#### Text shown ####

These are two Worldle ‘word clouds’ derived from the same UK Department of Business, Innovation and Skills (BIS) section (pp. 51-53) of the UK Government’s Spending Review (2010), which was just released an hour ago on 20 October. The messages should be viewed in conjunction with the actual text (of course), along with the Independent Review of Higher Education Funding and Student Finance (released on 12 October 2010). Deliberations about the tangible implications of the outlined budget cuts can be gleaned from the Times Higher Education site, the Guardian‘s spending review site, and the Universities UK site. Times Higher Education notes, ominously:
Government funding for higher education is to be cut by 40 per cent over four years, suggesting that public funding for teaching in the arts, humanities and social sciences may come to an end.
The Comprehensive Spending Review unveiled today includes a reduction in the higher education budget of £2.9 billion – from £7.1 billion to £4.2 billion – by 2014-15.

####

[What needs to be done]
Reproduce the Spending Review passage between "These are two" and "come to an end.", inclusive. The records that follow have no connection to the Spending Review passage above.

#### Record excerpts ####

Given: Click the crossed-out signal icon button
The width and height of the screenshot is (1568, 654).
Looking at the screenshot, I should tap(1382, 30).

####
#### Record excerpts ####

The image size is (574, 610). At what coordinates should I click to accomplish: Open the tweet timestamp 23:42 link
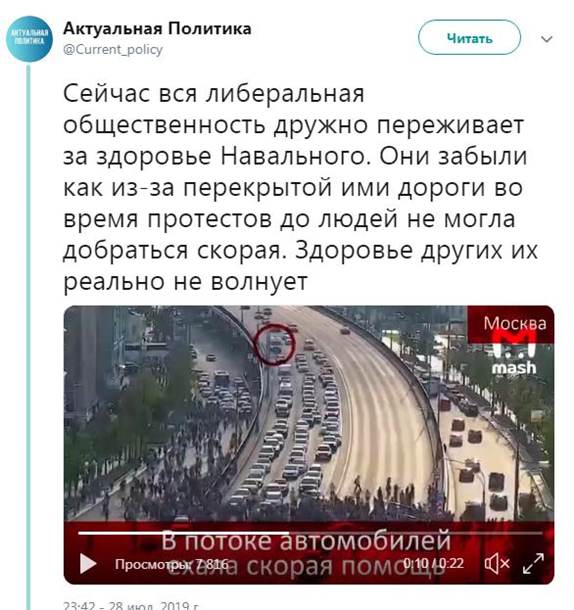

####

[Solution below]
These are two Worldle ‘word clouds’ derived from the same UK Department of Business, Innovation and Skills (BIS) section (pp. 51-53) of the UK Government’s Spending Review (2010), which was just released an hour ago on 20 October. The messages should be viewed in conjunction with the actual text (of course), along with the Independent Review of Higher Education Funding and Student Finance (released on 12 October 2010). Deliberations about the tangible implications of the outlined budget cuts can be gleaned from the Times Higher Education site, the Guardian‘s spending review site, and the Universities UK site. Times Higher Education notes, ominously:
Government funding for higher education is to be cut by 40 per cent over four years, suggesting that public funding for teaching in the arts, humanities and social sciences may come to an end.